Perché hai scelto di puntare le matite su di lui?
Raccontare a fumetti gli artisti per me è molto divertente, ma nel caso di Lichtenstein è quasi un passaggio obbligatorio, dato che ha rubato a piene mani dal mondo del fumetto. Ho usato il verbo “rubare” non a caso, ma nella concezione del furto già espressa da Picasso. Di Lichtenstein ho sempre apprezzato la sua idea di fondo, un po’ ironica e un po’ cinica, come se volesse prenderci in giro e provocarci ma con delicatezza e coinvolgimento.
L’arte di Lichtenstein attinge a piene mani dal mondo del fumetto e della cultura pop. Da fumettista, che affinità vedi tra la produzione dell’artista e il mondo della letteratura disegnata?

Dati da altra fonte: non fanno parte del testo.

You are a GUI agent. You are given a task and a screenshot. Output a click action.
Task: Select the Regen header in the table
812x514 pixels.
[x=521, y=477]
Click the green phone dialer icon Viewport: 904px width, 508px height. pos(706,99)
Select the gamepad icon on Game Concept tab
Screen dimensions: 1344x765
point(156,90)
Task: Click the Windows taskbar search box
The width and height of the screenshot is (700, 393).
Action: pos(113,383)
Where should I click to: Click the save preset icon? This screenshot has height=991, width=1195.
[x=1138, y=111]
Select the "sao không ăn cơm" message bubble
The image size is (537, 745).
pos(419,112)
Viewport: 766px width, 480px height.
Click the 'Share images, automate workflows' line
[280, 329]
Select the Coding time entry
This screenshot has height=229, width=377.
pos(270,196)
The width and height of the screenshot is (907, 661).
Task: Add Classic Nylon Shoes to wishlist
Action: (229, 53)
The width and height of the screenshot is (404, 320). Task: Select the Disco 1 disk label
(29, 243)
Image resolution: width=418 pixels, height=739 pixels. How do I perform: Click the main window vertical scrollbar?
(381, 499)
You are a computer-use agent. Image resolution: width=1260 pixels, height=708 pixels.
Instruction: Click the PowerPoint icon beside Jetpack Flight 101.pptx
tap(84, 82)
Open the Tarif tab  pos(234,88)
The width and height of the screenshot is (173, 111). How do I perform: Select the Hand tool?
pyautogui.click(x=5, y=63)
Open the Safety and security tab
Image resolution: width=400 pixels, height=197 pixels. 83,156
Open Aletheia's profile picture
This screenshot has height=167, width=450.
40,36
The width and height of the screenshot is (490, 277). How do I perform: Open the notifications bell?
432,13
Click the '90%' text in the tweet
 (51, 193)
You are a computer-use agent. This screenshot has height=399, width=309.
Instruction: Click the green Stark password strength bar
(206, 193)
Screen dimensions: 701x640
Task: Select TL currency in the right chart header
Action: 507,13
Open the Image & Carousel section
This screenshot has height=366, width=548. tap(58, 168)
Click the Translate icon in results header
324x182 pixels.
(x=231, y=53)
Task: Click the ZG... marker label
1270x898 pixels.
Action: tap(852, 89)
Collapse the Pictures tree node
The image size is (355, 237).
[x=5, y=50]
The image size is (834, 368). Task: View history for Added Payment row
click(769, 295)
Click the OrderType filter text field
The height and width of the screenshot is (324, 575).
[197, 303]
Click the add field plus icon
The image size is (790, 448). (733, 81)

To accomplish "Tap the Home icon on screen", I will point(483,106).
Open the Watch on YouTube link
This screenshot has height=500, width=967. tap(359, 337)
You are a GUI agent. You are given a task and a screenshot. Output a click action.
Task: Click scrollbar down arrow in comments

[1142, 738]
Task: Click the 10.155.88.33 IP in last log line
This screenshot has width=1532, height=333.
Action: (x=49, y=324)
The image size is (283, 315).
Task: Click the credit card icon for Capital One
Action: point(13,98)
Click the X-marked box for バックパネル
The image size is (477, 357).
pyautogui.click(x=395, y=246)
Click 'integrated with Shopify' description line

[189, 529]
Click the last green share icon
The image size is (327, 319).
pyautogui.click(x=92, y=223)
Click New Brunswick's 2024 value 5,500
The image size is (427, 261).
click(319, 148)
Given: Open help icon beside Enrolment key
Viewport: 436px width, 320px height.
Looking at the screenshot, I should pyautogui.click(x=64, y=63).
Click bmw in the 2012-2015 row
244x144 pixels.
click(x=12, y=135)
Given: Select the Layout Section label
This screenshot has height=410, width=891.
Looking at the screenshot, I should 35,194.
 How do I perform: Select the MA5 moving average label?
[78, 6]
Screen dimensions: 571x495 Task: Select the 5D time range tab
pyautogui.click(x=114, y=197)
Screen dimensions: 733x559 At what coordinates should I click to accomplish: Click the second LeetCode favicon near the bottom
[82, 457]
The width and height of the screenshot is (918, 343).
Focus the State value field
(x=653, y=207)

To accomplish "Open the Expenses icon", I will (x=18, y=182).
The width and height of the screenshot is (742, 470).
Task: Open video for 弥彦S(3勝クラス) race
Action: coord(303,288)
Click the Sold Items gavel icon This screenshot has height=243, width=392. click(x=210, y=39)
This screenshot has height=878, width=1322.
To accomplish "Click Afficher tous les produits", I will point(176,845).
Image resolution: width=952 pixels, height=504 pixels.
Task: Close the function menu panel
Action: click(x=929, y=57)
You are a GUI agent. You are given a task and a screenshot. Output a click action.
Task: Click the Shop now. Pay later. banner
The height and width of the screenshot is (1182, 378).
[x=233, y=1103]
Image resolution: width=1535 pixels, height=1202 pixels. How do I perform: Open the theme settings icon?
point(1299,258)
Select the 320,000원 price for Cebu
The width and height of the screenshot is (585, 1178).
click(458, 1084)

Lichtenstein ha dipinto i pixel digitali prima che nascessero i pixel, utilizzando una tecnica (chiamata “punti di Ben Day”, brevettata nel 1879) per creare un tipo di colorazione che poi sarà utilizzata sempre di più nei fumetti degli anni successivi fino ai giorni nostri: i retini. Spesso i fumettisti lottano affinché la categoria dei comics sia considerata a tutti gli effetti un’arte al pari delle altre. Beh, Lichtenstein ha dimostrato che è così! Qualsiasi fumettista dovrebbe ringraziare Roy per aver portato il fumetto in un’altra dimensione, esponendolo a una inedita attenzione mediatica.